The Body Keeps the Score: Brain, Mind, and Body in the Healing of Trauma by Bessel van der Kolk

It is not often that a book comes along which completely changes our perspective on life. Bessel Van Der Kolk’s “The Body Keeps the Score” manages to do just this. At a time when trauma is only just starting to get its due in terms of importance, this book reinforces the travails of trauma victims.


Detransition, Baby by Torrey Peters

A whipsmart debut about three women—transgender and cisgender—whose lives collide after an unexpected pregnancy forces them to confront their deepest desires around gender, motherhood, and sex.

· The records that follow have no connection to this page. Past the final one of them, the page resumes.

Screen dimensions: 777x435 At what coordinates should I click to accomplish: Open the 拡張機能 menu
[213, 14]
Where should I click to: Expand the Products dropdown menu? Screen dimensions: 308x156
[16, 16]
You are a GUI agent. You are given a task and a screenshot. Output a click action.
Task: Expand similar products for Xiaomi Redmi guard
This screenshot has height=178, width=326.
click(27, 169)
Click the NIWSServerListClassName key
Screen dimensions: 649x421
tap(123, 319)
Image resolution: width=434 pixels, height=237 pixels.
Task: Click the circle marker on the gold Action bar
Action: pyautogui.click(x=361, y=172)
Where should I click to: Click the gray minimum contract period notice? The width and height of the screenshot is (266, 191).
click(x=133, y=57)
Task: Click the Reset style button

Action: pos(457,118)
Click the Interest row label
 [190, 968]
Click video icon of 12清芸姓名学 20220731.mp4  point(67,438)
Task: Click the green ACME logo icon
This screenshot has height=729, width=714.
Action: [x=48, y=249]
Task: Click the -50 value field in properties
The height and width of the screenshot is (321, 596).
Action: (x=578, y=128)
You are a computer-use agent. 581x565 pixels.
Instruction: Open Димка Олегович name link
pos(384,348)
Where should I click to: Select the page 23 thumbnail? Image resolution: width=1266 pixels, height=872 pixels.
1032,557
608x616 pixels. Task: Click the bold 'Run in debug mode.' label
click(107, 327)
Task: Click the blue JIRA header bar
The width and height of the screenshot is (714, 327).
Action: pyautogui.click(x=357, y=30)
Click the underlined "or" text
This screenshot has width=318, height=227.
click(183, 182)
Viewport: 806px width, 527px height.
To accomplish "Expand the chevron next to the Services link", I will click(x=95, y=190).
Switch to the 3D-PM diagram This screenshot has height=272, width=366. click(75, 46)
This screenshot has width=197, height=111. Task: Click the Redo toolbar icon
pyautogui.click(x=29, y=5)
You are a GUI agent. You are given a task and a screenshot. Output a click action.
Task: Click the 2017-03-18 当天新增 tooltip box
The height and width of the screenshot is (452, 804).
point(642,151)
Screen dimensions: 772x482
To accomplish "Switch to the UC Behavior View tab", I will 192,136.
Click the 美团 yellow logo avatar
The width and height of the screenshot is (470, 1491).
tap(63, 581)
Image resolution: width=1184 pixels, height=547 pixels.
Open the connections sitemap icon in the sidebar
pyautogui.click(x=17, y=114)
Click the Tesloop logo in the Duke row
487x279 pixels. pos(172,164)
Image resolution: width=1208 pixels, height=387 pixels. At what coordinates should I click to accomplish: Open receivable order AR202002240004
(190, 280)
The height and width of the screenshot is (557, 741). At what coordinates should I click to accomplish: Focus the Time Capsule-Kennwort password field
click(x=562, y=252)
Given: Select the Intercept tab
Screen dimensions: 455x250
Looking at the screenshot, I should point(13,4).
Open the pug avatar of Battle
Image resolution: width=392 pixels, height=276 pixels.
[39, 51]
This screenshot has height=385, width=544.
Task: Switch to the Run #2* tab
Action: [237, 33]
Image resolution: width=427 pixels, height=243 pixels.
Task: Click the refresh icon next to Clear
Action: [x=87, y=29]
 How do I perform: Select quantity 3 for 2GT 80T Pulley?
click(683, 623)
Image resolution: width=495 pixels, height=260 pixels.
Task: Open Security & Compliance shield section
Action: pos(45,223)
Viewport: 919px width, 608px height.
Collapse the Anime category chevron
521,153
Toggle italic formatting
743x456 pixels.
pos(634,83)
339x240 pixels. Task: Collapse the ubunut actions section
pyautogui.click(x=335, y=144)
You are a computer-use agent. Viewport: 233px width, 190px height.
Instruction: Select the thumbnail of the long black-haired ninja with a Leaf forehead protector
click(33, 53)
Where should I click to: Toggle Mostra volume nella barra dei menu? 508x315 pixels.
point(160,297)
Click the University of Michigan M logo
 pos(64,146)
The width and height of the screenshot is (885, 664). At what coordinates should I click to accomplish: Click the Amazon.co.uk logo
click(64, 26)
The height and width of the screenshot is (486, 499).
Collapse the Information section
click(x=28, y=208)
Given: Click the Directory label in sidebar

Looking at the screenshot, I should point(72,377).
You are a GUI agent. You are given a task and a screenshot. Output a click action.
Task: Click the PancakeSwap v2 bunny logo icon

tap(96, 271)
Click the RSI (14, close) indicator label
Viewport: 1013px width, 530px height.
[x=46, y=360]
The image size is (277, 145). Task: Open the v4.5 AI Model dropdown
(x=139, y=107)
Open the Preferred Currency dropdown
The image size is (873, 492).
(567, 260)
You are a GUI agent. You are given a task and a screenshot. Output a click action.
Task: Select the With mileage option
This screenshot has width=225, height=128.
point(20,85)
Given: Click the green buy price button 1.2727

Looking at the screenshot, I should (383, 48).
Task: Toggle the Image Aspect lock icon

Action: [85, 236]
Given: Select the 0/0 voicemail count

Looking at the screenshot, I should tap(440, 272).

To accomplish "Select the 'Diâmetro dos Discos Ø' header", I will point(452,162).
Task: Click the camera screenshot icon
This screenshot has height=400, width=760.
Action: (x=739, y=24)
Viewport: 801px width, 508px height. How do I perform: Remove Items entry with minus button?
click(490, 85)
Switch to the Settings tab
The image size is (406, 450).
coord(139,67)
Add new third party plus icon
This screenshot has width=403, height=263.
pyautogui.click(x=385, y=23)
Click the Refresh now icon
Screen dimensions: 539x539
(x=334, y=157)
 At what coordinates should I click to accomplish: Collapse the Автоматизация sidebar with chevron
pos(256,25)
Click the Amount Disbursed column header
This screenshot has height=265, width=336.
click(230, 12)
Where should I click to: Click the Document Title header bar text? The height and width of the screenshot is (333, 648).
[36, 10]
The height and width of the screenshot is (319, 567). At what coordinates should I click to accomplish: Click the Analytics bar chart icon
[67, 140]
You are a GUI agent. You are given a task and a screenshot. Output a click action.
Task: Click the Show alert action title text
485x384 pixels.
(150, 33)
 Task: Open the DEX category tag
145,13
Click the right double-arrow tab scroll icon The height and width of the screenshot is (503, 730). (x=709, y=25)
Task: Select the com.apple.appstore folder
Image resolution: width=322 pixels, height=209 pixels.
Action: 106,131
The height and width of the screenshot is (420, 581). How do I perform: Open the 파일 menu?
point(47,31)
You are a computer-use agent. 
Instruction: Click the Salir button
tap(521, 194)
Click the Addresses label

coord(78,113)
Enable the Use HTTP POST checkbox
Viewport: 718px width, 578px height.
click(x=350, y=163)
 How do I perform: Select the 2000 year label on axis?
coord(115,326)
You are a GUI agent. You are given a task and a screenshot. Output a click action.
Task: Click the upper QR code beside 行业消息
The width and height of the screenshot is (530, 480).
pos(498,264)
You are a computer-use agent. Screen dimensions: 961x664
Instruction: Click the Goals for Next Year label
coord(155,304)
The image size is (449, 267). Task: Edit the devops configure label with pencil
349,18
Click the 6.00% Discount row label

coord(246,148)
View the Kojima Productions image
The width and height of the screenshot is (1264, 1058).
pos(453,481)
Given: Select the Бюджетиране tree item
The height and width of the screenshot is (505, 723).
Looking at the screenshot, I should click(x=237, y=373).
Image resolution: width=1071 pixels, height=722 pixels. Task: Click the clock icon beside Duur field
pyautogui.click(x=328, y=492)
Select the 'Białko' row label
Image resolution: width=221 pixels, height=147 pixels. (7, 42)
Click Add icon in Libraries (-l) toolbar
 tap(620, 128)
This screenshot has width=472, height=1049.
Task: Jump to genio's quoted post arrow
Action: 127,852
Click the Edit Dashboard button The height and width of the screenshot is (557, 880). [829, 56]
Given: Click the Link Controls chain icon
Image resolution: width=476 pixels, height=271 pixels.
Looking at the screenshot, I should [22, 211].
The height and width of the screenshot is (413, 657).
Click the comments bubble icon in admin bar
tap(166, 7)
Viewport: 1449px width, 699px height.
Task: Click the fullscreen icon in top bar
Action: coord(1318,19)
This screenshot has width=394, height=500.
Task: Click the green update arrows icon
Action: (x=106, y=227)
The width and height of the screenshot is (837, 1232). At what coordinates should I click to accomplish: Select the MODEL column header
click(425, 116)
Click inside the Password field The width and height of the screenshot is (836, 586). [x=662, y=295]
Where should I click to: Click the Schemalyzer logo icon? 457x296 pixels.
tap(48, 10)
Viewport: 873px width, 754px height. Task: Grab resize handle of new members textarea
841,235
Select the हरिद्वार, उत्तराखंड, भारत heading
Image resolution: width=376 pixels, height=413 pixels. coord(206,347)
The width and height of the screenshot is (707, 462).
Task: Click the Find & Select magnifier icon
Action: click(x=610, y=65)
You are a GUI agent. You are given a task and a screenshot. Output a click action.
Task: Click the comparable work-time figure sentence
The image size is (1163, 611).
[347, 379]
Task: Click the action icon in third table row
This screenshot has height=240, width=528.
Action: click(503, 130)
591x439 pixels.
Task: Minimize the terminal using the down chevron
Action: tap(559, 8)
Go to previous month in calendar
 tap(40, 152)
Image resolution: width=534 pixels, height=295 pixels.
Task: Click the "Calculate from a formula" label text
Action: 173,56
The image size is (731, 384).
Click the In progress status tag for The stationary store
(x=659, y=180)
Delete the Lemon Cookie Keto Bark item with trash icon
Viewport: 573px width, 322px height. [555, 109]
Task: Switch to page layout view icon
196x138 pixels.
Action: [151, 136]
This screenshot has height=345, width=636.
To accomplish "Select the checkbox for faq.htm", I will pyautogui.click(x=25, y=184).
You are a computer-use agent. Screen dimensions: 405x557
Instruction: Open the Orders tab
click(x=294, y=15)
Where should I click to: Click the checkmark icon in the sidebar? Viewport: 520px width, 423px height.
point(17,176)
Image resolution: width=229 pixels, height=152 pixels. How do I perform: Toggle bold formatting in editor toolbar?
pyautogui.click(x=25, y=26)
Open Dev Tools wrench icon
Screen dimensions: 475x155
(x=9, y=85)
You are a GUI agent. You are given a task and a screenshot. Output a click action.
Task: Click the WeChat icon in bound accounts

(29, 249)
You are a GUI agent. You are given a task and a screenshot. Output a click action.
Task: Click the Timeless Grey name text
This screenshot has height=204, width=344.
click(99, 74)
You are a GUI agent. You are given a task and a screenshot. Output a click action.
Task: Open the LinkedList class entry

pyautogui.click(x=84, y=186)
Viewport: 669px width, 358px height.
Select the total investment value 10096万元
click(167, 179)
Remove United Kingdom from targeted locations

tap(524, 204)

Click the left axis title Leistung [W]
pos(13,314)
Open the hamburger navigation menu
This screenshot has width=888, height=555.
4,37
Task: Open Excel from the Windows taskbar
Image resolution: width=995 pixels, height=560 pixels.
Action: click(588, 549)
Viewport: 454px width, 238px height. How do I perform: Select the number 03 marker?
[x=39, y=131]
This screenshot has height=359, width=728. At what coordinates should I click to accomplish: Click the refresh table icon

Just as I Am by Cicely Tyson, Michelle Burford

Just as I Am is my truth. It is me, plain and unvarnished, with the glitter and garland set aside. Here, I am indeed Cicely, the actress who has been blessed to grace the stage and screen for six decades. Yet I am also the church girl who once rarely spoke a word. I am the teenager who sought solace in the verses of the old hymn for which this book is named. I am a daughter and mother, a sister, and a friend. I am an observer of human nature and the dreamer of audacious dreams. I am a woman who has hurt as immeasurably as I have loved, a child of God divinely guided by His hand. And here in my ninth decade, I am a woman who, at long last, has something meaningful to say.